**YOUR TASK**
All lines between the start of the listing below and the line containing "has height=532, width=411.", inclusive, must be repeated exactly.
──────────────────────────────
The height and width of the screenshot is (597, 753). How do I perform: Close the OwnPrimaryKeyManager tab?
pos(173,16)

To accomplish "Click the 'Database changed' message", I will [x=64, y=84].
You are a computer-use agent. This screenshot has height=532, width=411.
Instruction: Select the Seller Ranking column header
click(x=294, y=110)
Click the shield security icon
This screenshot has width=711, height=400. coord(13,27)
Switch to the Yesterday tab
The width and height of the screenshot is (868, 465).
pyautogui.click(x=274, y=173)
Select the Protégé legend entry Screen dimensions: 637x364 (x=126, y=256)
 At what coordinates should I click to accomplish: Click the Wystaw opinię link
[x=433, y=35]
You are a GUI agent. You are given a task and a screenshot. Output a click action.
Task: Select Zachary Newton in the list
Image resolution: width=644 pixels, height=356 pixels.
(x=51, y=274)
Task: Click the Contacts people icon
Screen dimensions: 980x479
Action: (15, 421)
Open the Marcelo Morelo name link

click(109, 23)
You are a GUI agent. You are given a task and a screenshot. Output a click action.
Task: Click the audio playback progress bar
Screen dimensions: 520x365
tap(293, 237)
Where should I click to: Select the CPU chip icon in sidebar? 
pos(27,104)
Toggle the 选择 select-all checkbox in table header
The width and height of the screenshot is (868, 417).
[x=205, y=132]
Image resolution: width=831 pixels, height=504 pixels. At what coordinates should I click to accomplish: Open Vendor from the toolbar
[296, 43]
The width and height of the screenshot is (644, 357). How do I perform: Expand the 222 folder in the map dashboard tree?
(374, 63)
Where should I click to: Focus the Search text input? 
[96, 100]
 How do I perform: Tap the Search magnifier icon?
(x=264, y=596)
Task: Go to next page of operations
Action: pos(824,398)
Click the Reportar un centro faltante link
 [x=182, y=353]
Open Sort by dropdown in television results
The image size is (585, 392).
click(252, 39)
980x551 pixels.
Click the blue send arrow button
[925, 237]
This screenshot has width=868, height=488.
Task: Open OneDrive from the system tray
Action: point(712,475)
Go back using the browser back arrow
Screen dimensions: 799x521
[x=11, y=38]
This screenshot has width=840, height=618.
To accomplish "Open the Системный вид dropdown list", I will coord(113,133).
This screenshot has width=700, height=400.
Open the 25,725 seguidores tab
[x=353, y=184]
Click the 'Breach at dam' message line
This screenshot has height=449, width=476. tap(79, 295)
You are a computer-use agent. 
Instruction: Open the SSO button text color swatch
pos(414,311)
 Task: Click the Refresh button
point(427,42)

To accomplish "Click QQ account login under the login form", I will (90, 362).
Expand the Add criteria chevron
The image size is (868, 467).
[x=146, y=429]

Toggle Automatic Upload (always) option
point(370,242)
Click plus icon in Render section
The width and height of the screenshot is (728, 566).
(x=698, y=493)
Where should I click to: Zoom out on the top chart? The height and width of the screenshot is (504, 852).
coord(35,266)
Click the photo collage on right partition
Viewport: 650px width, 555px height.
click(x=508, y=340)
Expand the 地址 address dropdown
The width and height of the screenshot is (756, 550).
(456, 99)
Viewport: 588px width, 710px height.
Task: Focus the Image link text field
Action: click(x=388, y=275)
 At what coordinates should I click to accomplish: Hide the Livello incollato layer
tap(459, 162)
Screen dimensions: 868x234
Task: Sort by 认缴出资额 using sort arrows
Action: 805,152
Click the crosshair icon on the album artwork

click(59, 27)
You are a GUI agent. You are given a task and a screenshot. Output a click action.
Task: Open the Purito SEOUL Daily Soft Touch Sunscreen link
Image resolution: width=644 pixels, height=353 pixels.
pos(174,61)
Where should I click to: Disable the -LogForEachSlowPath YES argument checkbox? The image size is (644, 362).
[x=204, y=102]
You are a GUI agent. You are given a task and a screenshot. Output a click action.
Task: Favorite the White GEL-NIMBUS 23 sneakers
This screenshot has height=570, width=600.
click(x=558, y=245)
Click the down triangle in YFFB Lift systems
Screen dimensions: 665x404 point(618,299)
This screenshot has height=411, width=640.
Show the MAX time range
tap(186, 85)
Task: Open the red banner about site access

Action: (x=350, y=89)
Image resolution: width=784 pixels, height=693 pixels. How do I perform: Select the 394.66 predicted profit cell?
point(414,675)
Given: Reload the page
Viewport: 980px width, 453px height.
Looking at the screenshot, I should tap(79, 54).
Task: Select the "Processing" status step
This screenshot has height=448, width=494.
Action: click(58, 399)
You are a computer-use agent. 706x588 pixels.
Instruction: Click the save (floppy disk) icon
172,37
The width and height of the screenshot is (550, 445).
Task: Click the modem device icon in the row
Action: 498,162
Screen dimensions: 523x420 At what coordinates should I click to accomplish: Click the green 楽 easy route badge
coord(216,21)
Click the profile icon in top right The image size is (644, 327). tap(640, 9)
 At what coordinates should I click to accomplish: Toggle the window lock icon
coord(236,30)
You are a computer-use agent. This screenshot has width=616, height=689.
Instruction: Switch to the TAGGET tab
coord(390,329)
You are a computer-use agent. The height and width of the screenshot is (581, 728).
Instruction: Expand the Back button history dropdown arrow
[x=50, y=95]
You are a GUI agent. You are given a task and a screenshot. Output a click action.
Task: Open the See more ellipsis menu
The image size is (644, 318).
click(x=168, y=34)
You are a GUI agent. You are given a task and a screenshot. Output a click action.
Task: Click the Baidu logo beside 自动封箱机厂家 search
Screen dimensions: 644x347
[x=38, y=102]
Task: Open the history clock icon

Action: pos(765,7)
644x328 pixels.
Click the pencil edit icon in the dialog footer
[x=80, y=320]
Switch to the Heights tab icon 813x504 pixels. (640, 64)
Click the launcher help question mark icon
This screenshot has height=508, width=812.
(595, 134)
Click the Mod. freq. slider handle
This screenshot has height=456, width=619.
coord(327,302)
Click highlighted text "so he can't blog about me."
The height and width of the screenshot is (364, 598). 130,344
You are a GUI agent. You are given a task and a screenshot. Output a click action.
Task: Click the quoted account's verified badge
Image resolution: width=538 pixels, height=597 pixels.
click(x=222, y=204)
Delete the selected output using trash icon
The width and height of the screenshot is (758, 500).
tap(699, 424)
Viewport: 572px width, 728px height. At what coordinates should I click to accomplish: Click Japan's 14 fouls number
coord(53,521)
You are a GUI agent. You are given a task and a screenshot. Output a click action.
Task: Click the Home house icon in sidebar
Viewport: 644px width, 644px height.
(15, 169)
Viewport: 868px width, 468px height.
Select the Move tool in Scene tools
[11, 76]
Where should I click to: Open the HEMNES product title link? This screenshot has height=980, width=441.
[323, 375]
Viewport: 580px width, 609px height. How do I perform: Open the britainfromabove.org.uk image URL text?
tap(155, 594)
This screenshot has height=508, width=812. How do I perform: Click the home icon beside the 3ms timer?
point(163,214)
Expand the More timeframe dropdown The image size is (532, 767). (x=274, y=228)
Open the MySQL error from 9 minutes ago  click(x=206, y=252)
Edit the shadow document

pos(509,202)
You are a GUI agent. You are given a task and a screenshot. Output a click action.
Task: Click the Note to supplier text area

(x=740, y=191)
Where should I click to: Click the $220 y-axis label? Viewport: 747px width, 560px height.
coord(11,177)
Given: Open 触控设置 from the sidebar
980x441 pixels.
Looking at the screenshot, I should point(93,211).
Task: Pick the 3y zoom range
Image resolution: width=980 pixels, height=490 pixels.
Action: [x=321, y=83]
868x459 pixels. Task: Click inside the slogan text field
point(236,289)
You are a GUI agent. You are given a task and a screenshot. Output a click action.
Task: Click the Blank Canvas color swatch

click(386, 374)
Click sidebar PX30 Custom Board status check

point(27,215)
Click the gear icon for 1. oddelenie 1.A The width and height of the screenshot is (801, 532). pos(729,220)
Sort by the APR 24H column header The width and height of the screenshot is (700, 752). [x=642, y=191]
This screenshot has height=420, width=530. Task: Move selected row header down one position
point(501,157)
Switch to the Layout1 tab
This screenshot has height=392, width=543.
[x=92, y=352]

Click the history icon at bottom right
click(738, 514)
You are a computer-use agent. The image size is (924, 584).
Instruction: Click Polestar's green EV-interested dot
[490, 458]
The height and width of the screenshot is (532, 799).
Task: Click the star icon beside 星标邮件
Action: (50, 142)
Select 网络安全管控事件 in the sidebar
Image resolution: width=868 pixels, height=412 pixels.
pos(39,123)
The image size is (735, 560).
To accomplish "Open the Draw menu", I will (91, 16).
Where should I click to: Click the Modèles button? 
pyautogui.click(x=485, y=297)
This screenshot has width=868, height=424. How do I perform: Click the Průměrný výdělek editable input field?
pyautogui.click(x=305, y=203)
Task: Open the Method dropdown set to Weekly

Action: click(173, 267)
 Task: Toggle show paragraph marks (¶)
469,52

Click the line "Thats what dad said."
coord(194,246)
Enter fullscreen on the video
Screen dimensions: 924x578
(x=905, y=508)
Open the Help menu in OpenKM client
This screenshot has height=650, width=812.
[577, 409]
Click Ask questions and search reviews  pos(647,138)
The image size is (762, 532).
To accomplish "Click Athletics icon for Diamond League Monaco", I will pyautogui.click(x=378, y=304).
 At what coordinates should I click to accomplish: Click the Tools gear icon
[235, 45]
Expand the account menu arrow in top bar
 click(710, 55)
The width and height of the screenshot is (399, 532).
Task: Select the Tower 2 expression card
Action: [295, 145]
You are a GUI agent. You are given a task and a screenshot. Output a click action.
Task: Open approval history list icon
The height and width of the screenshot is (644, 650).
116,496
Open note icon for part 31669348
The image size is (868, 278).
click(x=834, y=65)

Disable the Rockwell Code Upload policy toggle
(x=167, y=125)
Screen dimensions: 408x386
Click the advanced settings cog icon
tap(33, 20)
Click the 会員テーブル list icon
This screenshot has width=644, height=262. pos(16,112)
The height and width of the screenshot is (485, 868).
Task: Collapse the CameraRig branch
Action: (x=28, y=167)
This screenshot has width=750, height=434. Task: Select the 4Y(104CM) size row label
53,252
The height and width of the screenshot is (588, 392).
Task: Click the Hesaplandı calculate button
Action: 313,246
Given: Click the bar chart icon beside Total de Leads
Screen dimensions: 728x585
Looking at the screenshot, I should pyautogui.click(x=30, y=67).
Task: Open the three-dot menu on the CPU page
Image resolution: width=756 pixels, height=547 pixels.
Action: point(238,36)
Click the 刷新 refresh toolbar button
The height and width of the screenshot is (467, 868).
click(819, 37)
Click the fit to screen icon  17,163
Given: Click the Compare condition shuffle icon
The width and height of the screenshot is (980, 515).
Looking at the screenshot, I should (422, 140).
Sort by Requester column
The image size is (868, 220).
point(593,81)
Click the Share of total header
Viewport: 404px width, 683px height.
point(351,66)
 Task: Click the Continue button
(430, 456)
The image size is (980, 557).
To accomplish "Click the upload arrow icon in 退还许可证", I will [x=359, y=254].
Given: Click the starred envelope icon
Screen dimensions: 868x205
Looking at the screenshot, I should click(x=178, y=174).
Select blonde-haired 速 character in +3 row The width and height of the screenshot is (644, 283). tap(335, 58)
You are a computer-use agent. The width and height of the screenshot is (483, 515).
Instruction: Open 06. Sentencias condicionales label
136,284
──────────────────────────────
**ANSWER SPACE**
The height and width of the screenshot is (597, 753). How do I perform: Close the OwnPrimaryKeyManager tab?
pos(173,16)

To accomplish "Click the 'Database changed' message", I will [x=64, y=84].
You are a computer-use agent. This screenshot has height=532, width=411.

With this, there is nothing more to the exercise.